Iron oxide nanoparticles (IONPs) act as T2-weighted magnetic resonance imaging (MRI) contrast agents based on their superparamagnetic properties and have great potential in biomedical applications [1], [2]. The contrast enhancement provided by IONPs contrast agents is due to the acceleration on the transverse relaxation of the water protons, caused by their interaction with the neighboring contrast agents. This results in a T2 and T2 shortening. Previous studies have revealed that the T1 relaxivity, r2, strongly depends on the volume magnetization of the particle and the radius of the particle [3], [4], [5], [6]. Hence, embedding IONPs into microcapsules will essentially affect T2 and T2 which are related to the spherical structure of the cluster and to the magnetic field distribution around it. Based on the IONP-conjugated microcapsule structure, microbubbles have been proven to endow the composites with unique sonic properties [7]. For better visualization of specific tissues, microbubbles and perfluorocarbon emulsions of various formulations have been developed and applied clinically as US contrast agents. However, they have suffered from instability due to ultrasonic pressures, broad size distributions, and poor circulating acoustic contrast properties [8], [9]. Inorganic nanoparticle/polymer composites and inorganic-material based US contrast agents have recently attracted great attention due to their tunable particle diameters, good compatibility and superior stability over that provided by traditional organic microbubbles under US exposure [10], [11], [12]. Meanwhile, IONP-conjugated microbubbles behave as MRI/US dual-modal contrast agents, thus providing more precise diagnostic molecular imaging that combines the susceptibility of US imaging and the exquisite soft tissue contrast provided by the MRI modality [13], [14].

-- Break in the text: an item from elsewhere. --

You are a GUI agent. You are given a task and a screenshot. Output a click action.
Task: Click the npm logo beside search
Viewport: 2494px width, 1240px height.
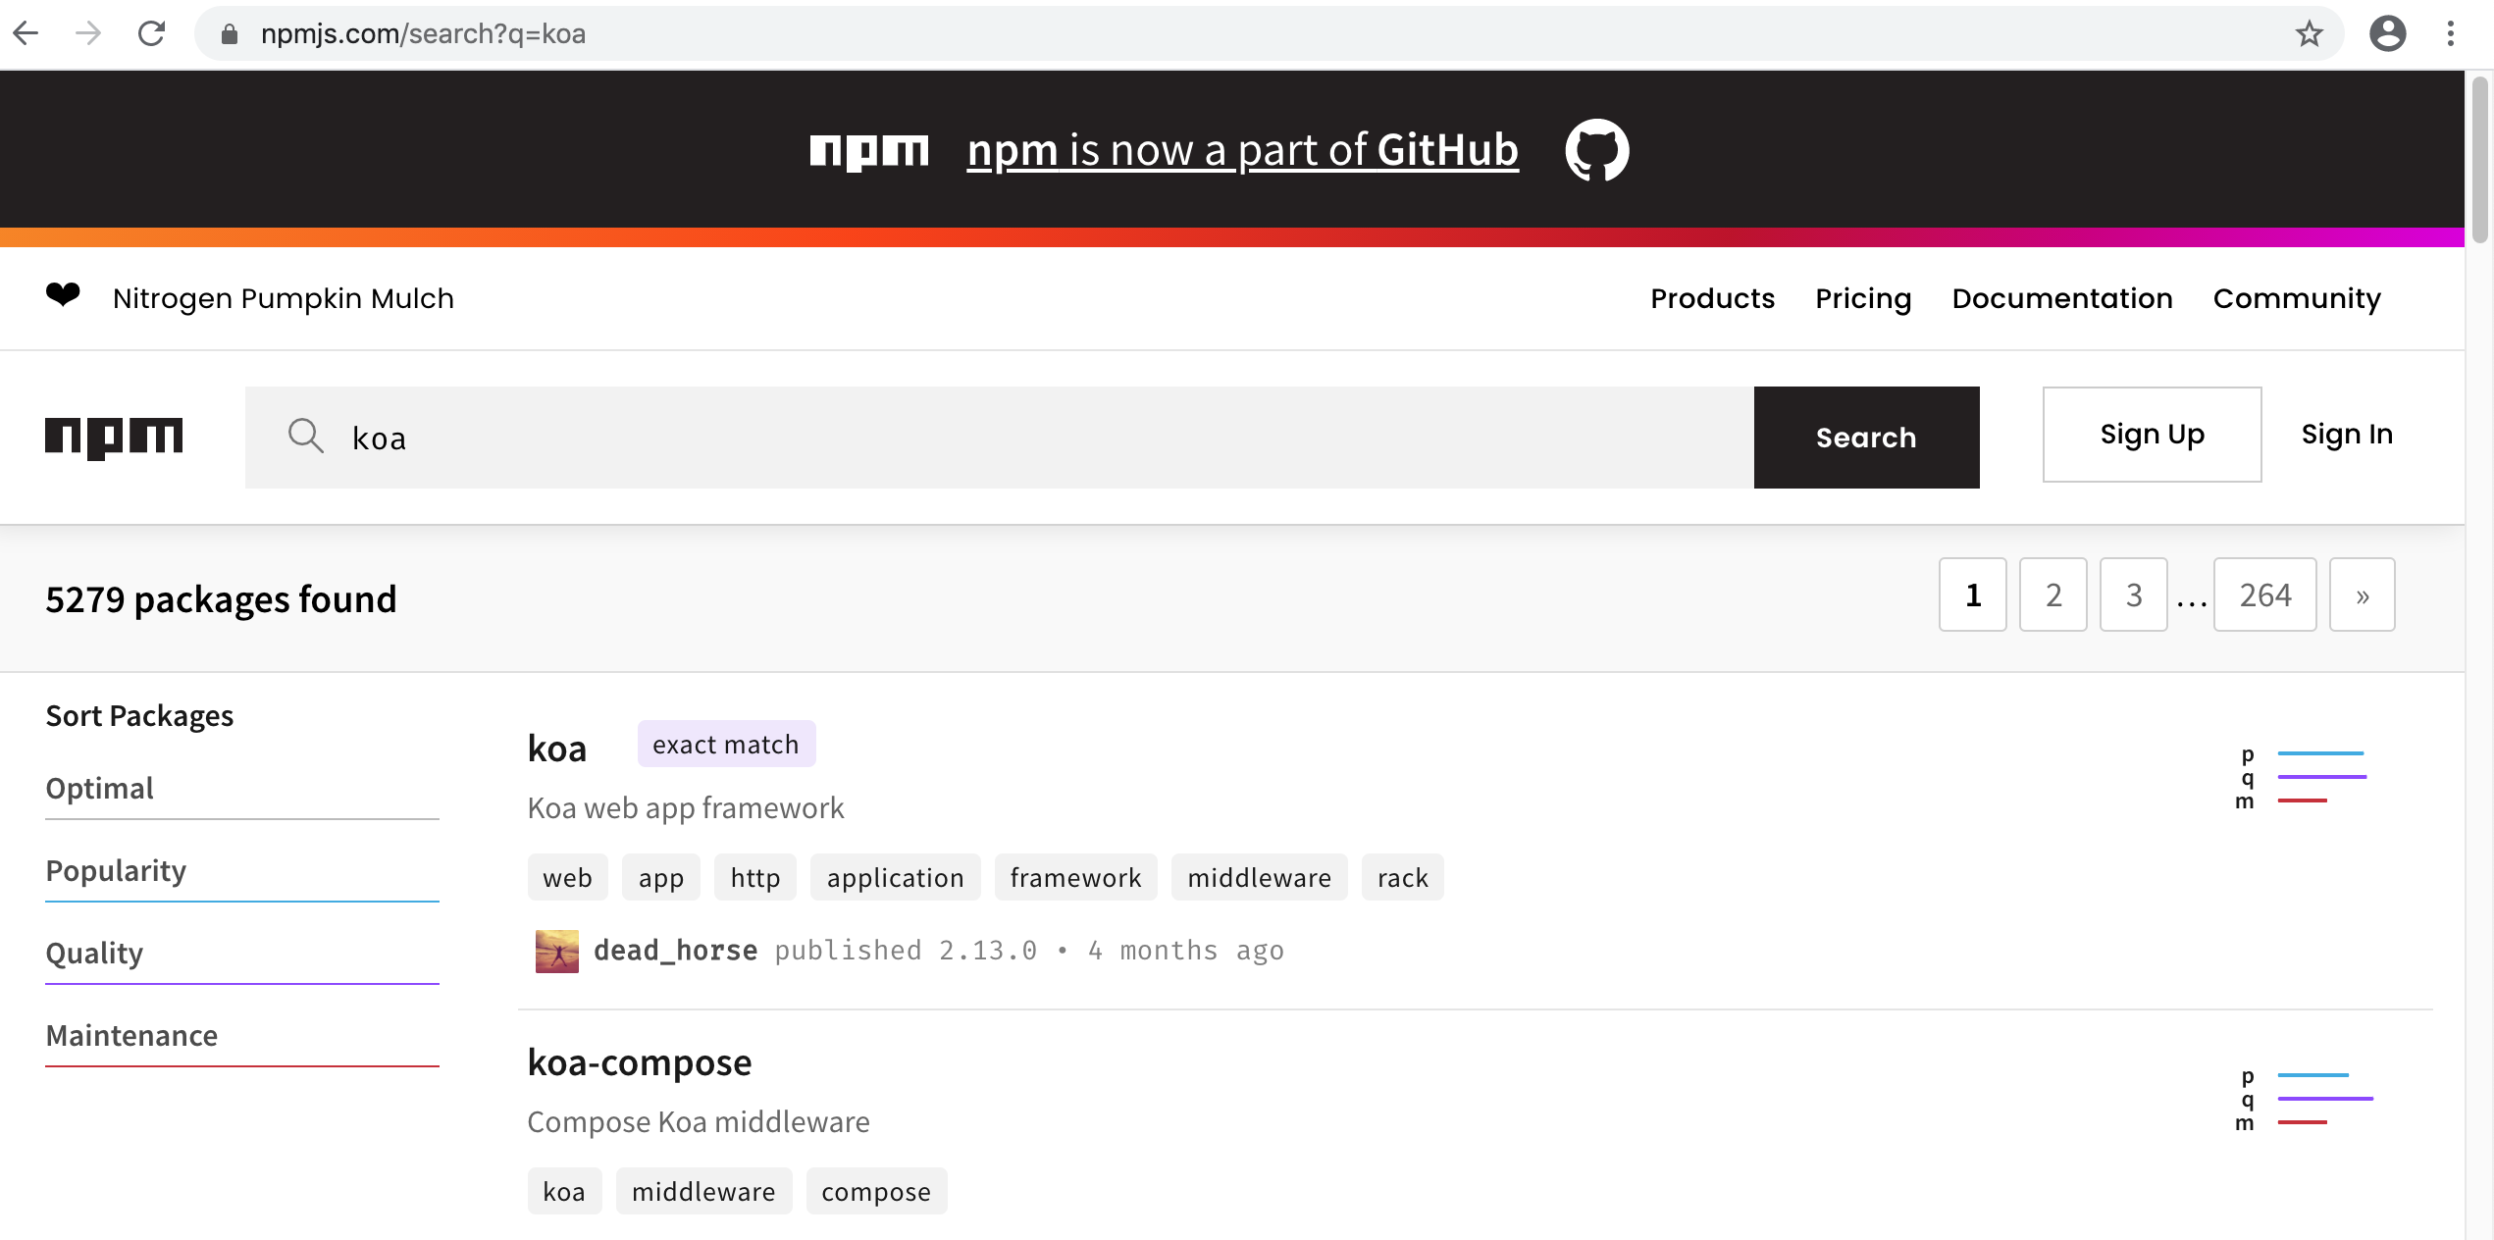[x=114, y=437]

Dual-modal contrast agents for T2-weighted MR and US imaging can be categorized into two general classes, including IONP-conjugated microbubbles bearing lipid shells [13] and polymer shells [7], [10], [15], [16], [17], [18]. IONP-conjugated microbubbles bearing lipid shells have certain limitations that arise not only due to the tedious synthetic procedure via the thin film hydration method required for their preparation, but also because of their instability that causes them to be potentially toxic [13]. In comparison with magnetic lipid microbubbles, IONP-conjugated microbubbles bearing biodegradable polymer shells are provided with physical rigidity and may be loaded with drugs or other cargos. The biocompatible outer coating provides a biological interface and a potential “scaffold” for targeting species. The only reported method to fabricate IONP-conjugated polymer microbubbles is through the double emulsion method, which builds a platform for dual-mode MRI/US contrast agents [7], [10], [15], [16], [17], [18]. However, only hydrophobic polymers can be selected to form the bubble’s shell during the double emulsion process, and the removal of the residual emulsifier is another concern during the synthesis. Hence, it remains a challenge to develop a facile method to fabricate a multifunctional contrast agent for dual MR/US imaging.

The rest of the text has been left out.